**Excerpted text:**
Today is A Room of One’s Own Day it was quite ridiculous I thought if we are talking about non-communication, sectarian and this is making it worse.
But somewhere at the back of my mind a whisper emerged, remember Virginia Wolfe, and a Room of one’s own?
“my marriage is bad, I need a place where I can walk in, without questions being asked.”
“I love kids but I do not want to have kids, the pressure from my parents, and in-laws is killing me,”
‘i don’t like to cook’
“I don’t like housekeeping”
Each time these whispers gathered strength other voices drowned them with “So, Sania when do plan to settle down?”
“Indira, I don’t care if you head pepsico , we need milk in the house, and I can’t ask my son-in-law to get milk.”
“Your daughter should learn how to cook, else her husband will have trouble.”
“oh! Meena can focus on her career she has two maids at her beck and call”
Voices were many, shutting the door seemed a great way to keep the din, out, but what does one with suffocation of a stifled voice, one needs a room of one’s own to voice it. Virginia wolfe says any woman who wants to be a fiction writer should have a room one’s own and money, I think it goes for any woman.

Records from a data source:
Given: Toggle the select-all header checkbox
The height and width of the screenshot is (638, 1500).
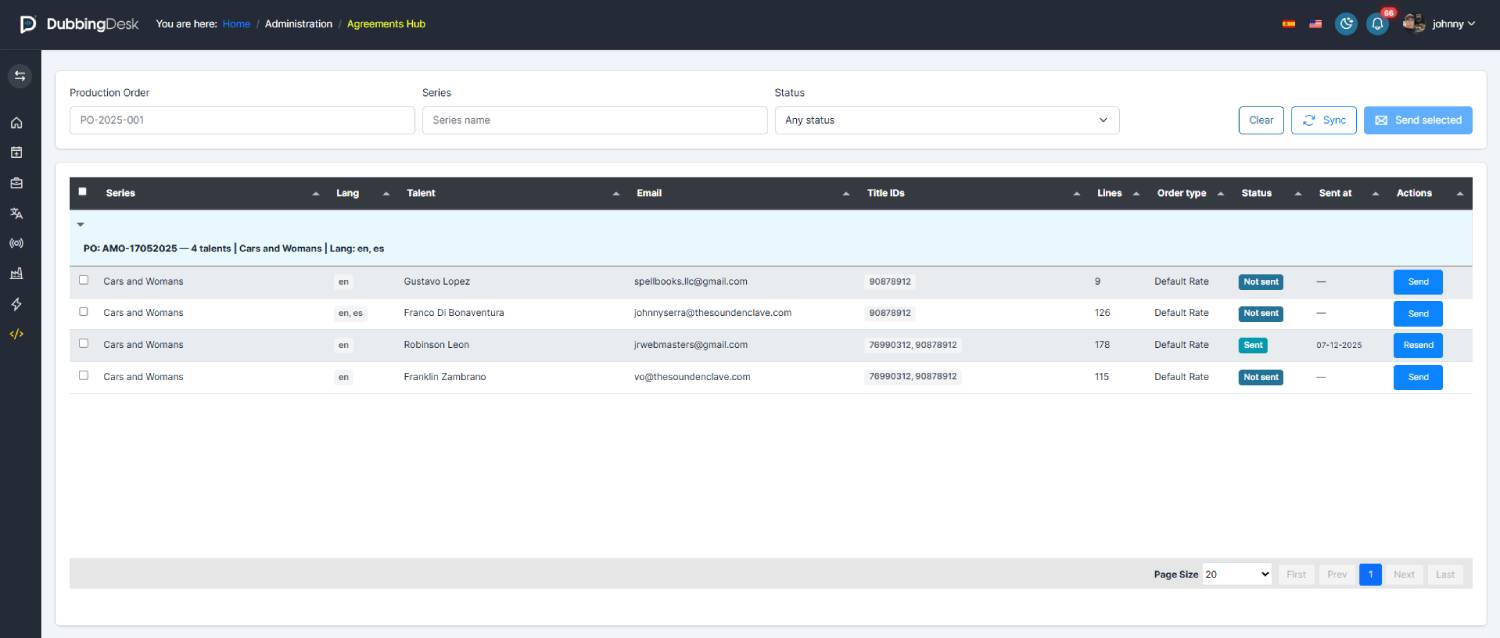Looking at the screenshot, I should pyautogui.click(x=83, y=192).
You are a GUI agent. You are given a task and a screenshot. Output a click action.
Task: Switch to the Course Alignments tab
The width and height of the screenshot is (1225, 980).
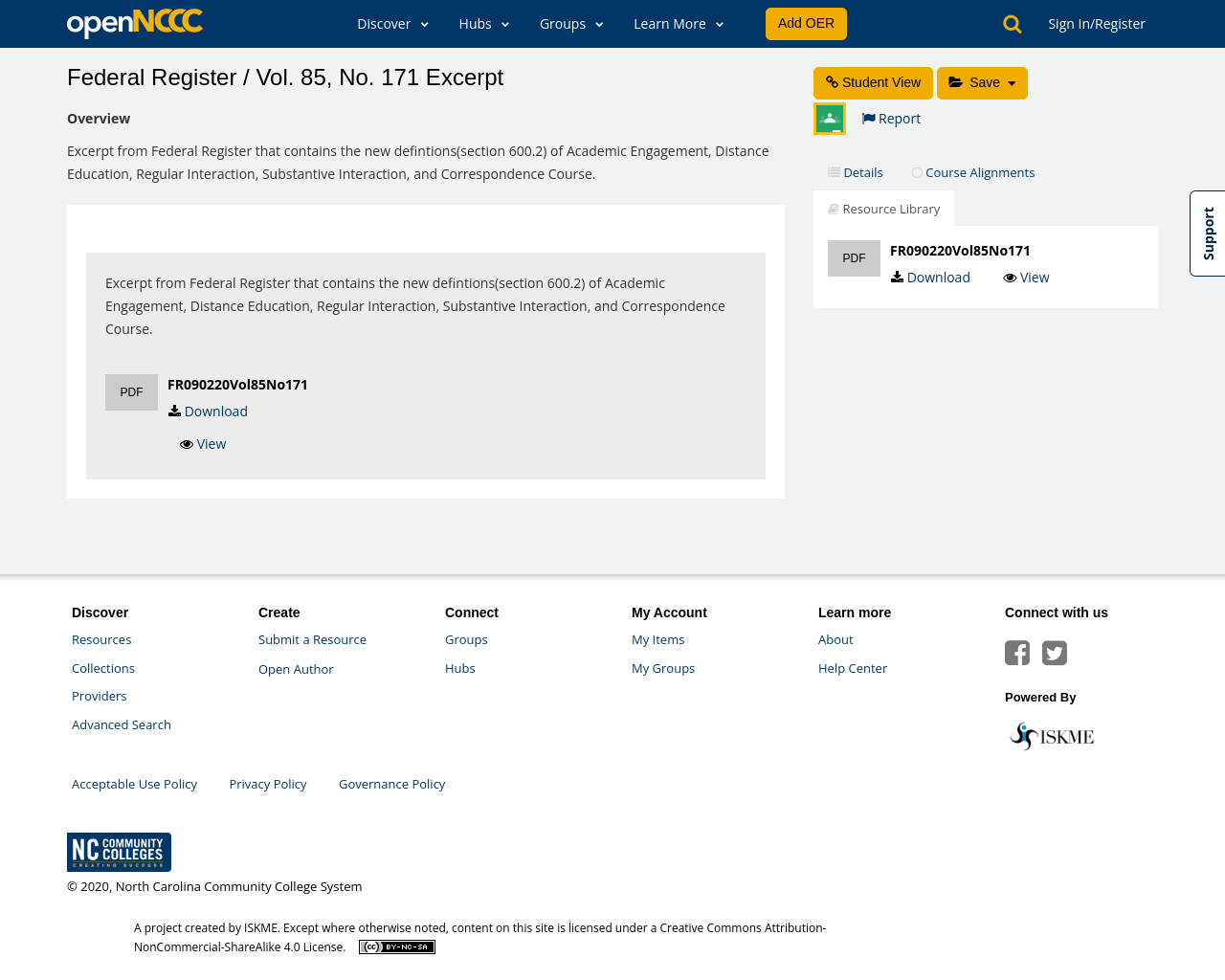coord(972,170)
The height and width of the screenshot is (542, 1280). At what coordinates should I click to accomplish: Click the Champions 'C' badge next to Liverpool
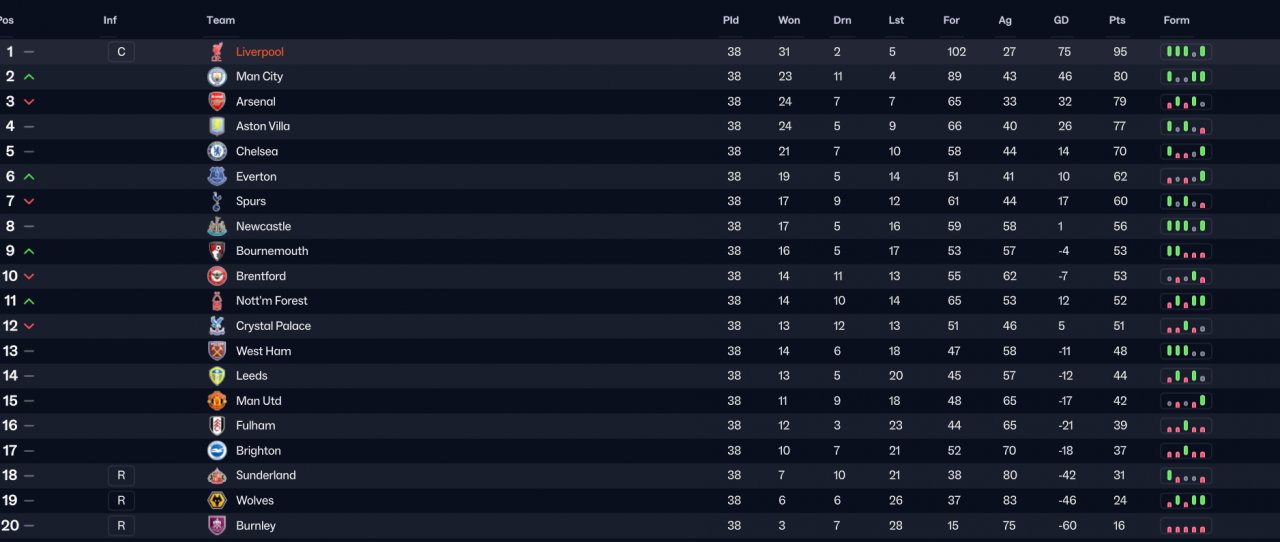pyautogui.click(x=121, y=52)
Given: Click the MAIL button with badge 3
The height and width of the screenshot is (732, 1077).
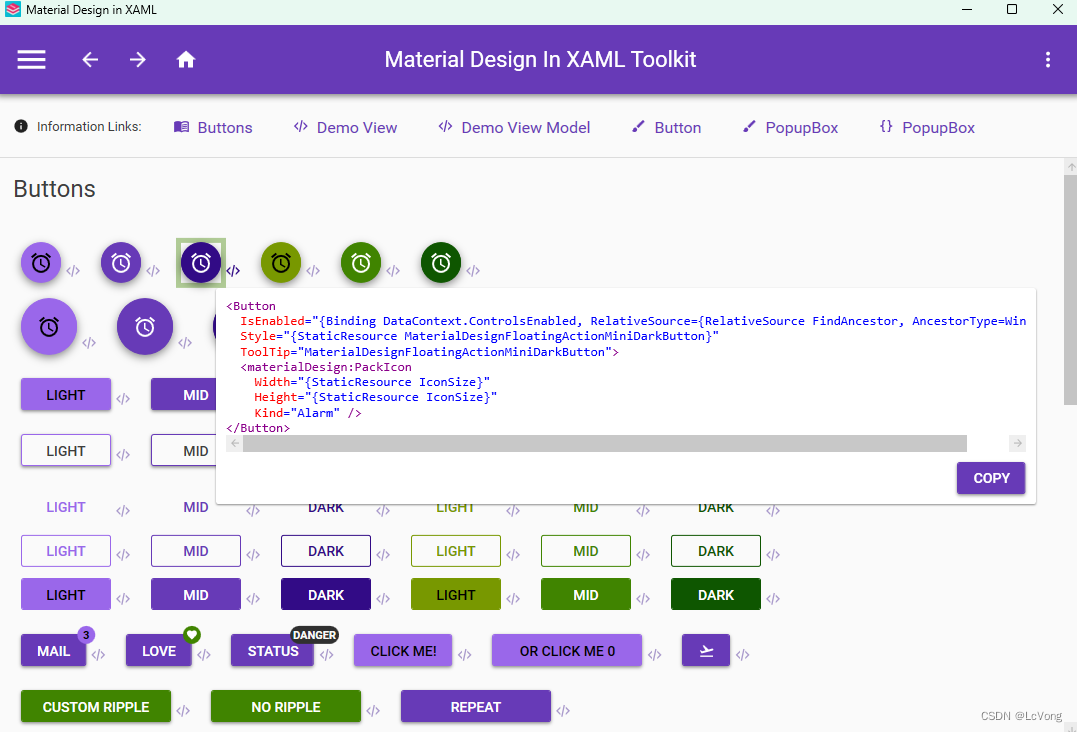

**Required action 1:**
Write out the part of the piece about A Room of One's Own Day that opens with the words containing "Each time these" and closes with "for any woman.".
**Required action 2:**
In the piece about A Room of One's Own Day, what should a woman who wants to be a fiction writer have?

**Exercise response 1:**
Each time these whispers gathered strength other voices drowned them with “So, Sania when do plan to settle down?”
“Indira, I don’t care if you head pepsico , we need milk in the house, and I can’t ask my son-in-law to get milk.”
“Your daughter should learn how to cook, else her husband will have trouble.”
“oh! Meena can focus on her career she has two maids at her beck and call”
Voices were many, shutting the door seemed a great way to keep the din, out, but what does one with suffocation of a stifled voice, one needs a room of one’s own to voice it. Virginia wolfe says any woman who wants to be a fiction writer should have a room one’s own and money, I think it goes for any woman.

**Exercise response 2:**
A room of one's own and money.